Robert Kubica w poskładanym naprędce bolidzie Williamsa zajął 19. miejsce w wyścigu Formuły 1 o Grand Prix Japonii. Zwyciężył Fin Valtteri Bottas z Mercedesa, który wyszedł na prowadzenie po doskonałym starcie, gdy wyprzedził dwóch kierowców Ferrari. Zespół Mercedesa po raz szósty z rzędu zapewnił sobie tytuł mistrzowski wśród konstruktorów. Wyścigu nie ukończył Max Verstappen
Choć Kubica dojechał do mety 19 i został dwa razy zdublowany, to i tak jego wynik trzeba ocenić pozytywnie. Bolid Polaka po kraksie podczas kwalifikacji został odbudowany z używanych części, przez co jego samochód osiągami znacznie ustępował sprzętowi rywali.
Po wyścigu Kubica przyznał w wywiadzie dla stacji Eleven Sports, że był mocno zaskoczony tym, co się działo w jego teamie przed wyścigiem.
W piątek na treningi założono mi nowe przednie skrzydło, ale w niedzielę przed kwalifikacjami zostało zdemontowane.
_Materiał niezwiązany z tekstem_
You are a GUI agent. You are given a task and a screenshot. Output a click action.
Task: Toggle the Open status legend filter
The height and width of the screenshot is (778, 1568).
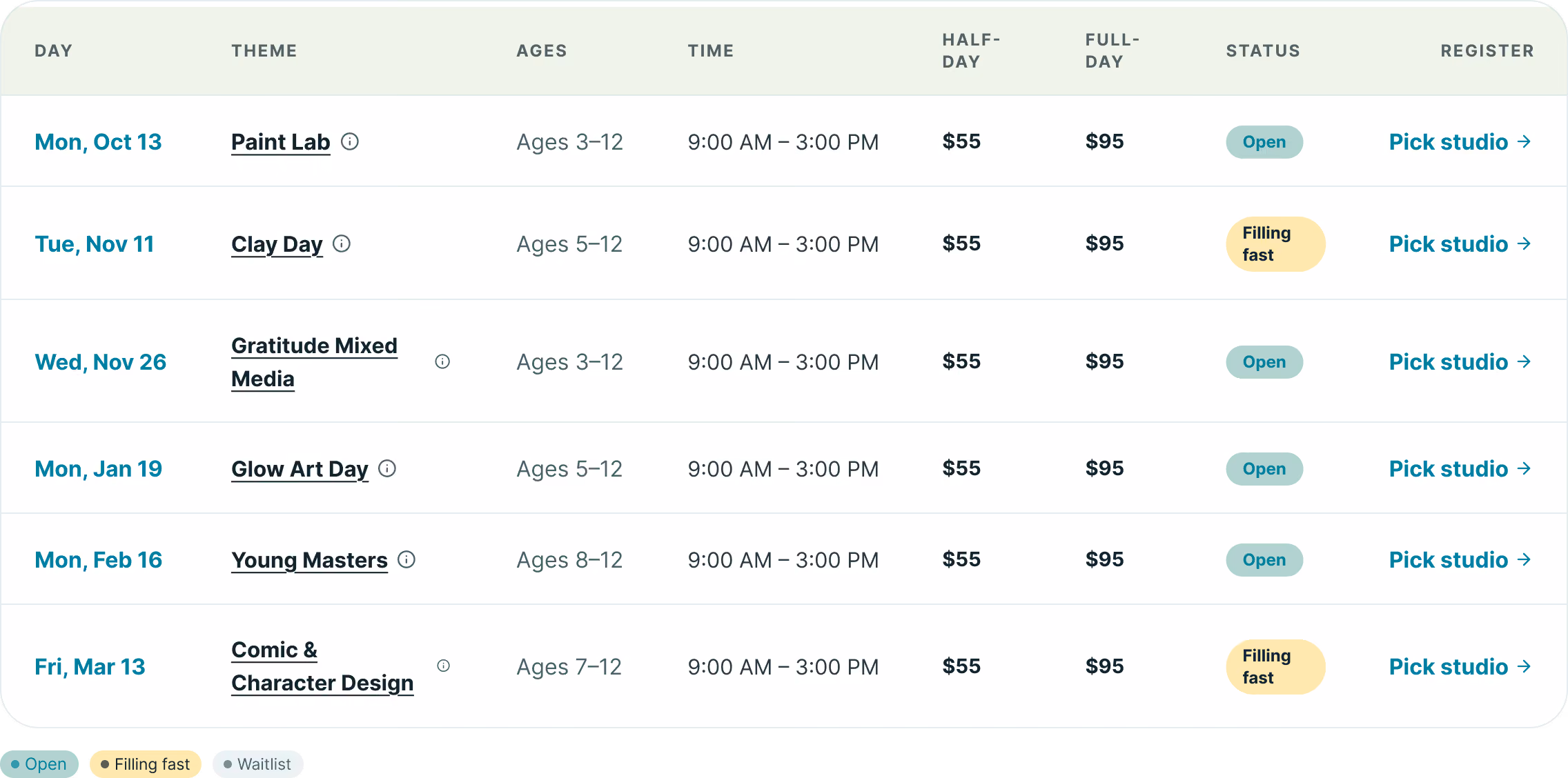coord(39,764)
Dlaczego? Nie wiem...
Ze zwycięstwa cieszył się Valtteri Bottas Drugi był Niemiec Sebastian Vettel z Ferrari, a trzeci lider cyklu Brytyjczyk Lewis Hamilton z Mercedesa.
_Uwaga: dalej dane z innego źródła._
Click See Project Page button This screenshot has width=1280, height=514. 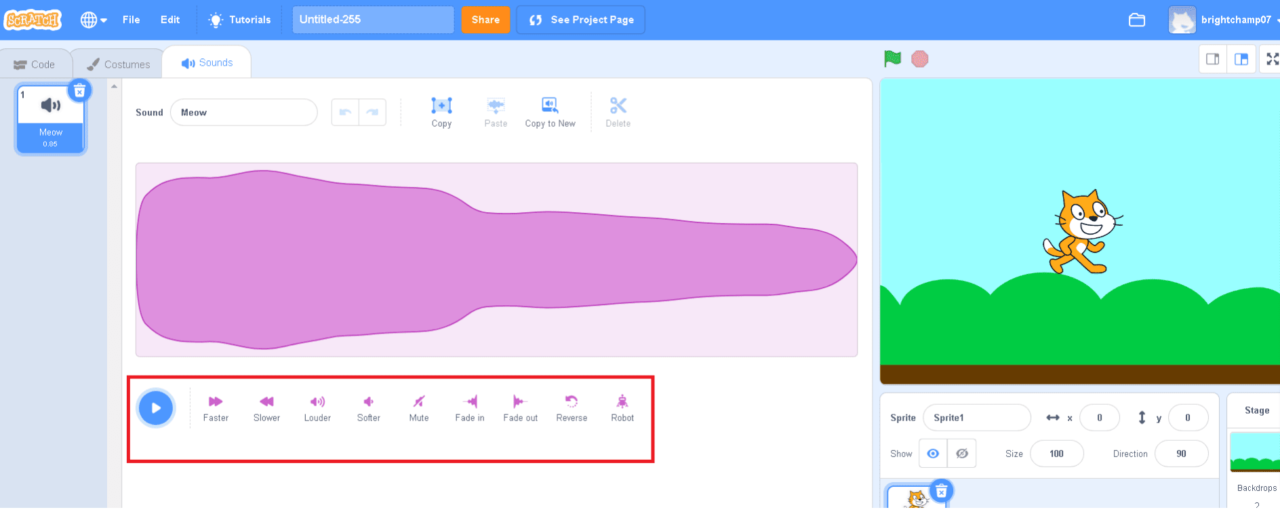[581, 20]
Miałem dzisiaj naprawdę szybki samochód, a Sebastian miał problem na starcie, dlatego udało mi się objąć w wyścigu prowadzenie. Cieszę się ze zwycięstwa, ale bardziej jestem dumny z zespołu, nasz szósty tytuł z rzędu wśród konstruktorów jest imponujący
- powiedział Bottas na mecie.
Mercedes triumfuje wśród konstruktorów
That winning feeling...#JapaneseGP ?? #F1 pic.twitter.com/YA4hVsCjjc
— Formula 1 (@F1) October 13, 2019
W Japonii na starcie z pierwszej linii stanęli zawodnicy Mercedesa Vettel i Monakijczyk Charles Leclerc. Ale wielką klasę tym razem pokazał Bottas, który wykorzystał moment zawahania Vettela na starcie, wyskoczył zza pleców ekipy Ferrari i wyszedł na prowadzenie. Od razu narzucił bardzo szybkie tempo, jechał perfekcyjnie, szybko uzyskał dwie, trzy sekundy przewagi nad Niemcem.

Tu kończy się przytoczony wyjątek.